The masterplanner of the South Bank Centre says a proposal to site buildings under a 5.3 ha sloping park offers a good way forward, although other options are still on the table.

Speaking for the first time on the new proposal, architect Rick Mather described it as excellent. The option was added in September to four other options in the masterplan brief published in May.

The fifth option would locate a concert hall, a national film centre and shops on the site of the Hungerford car park, facing Belvedere Road. A 5.3 ha park, sloping up from the riverbank over the buildings to a height of three storeys would be created by extending the Jubilee Gardens to the new Hungerford Bridge. New buildings may protrude through the park.

Mather said: "The National Film and Television School and the Museum of the Moving Image and the British Film Institute all need space that does not need light, or cannot take light. Above them you could have this fabulous, bigger park that would be the right scale for the London Eye."

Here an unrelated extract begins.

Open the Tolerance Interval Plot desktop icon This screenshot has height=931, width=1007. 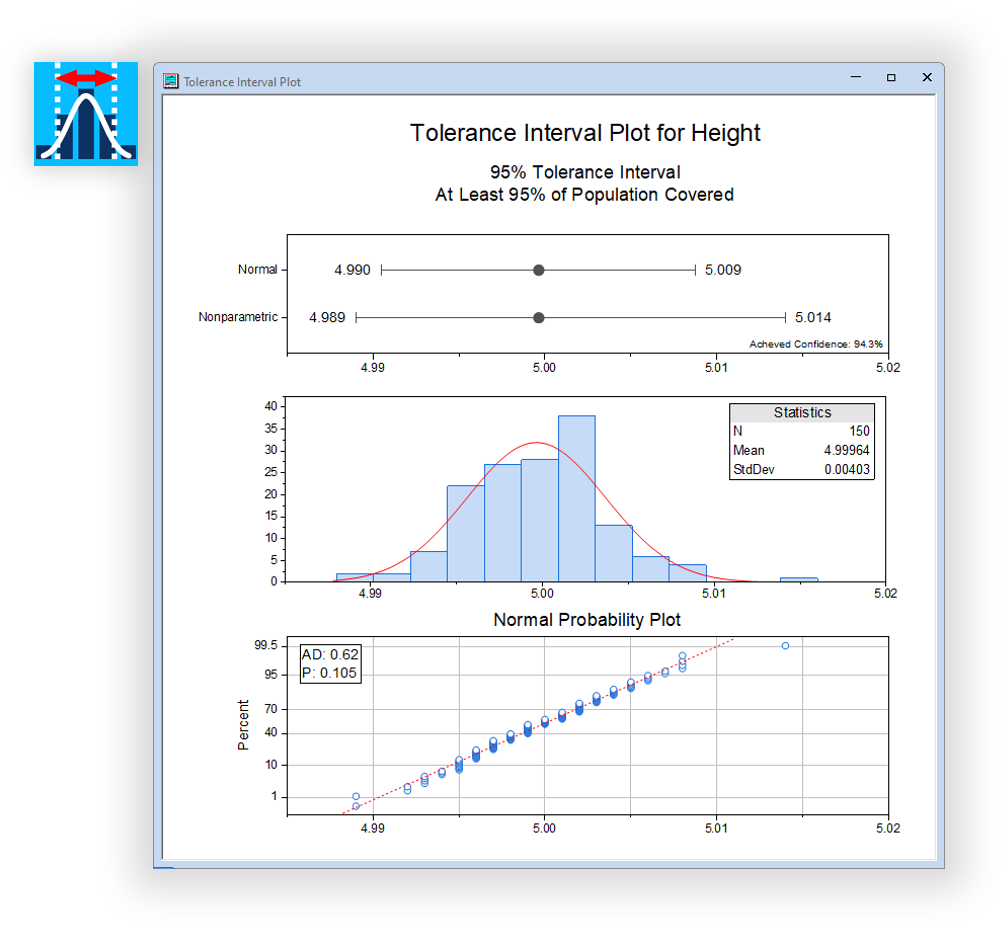point(85,112)
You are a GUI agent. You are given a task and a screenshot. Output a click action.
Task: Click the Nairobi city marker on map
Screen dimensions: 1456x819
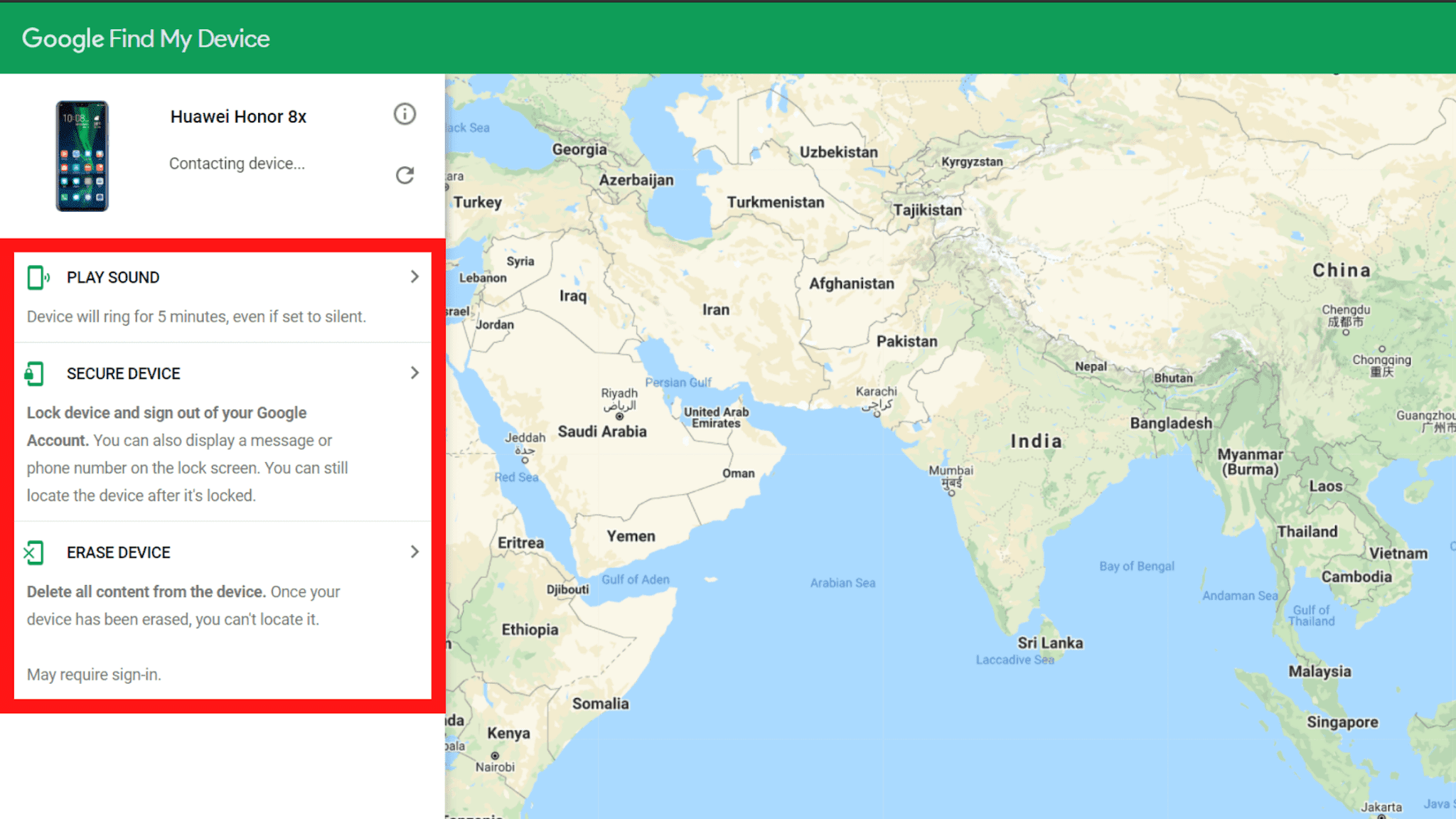coord(495,756)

Mather has ruled out option one in the masterplan brief, which implied no development on the Hungerford car park site. This involved refurbishing the 1960s arts buildings and locating a national film centre close to them on the Waterloo site.

However, he says options two, three and four are still under consideration. They are:

  • Option two: locate a national film centre on the Hungerford site
  • Option three: demolish the 1960s arts buildings and replace them on the Hungerford site, and split a national film centre between the Waterloo and Hungerford sites
  • Option four: demolish the 1960s buildings and replace them on the Hungerford site. Build a national film centre on the Waterloo site.
The Arts Council this week awarded £900 000 to the development of the South Bank masterplan.

Quantity surveyor EC Harris has been commissioned to produce a cost study on the refurbishment of the 1960s arts buildings. Rick Mather Architects will publish its verdict on the masterplan options in January, and another public consultation will follow.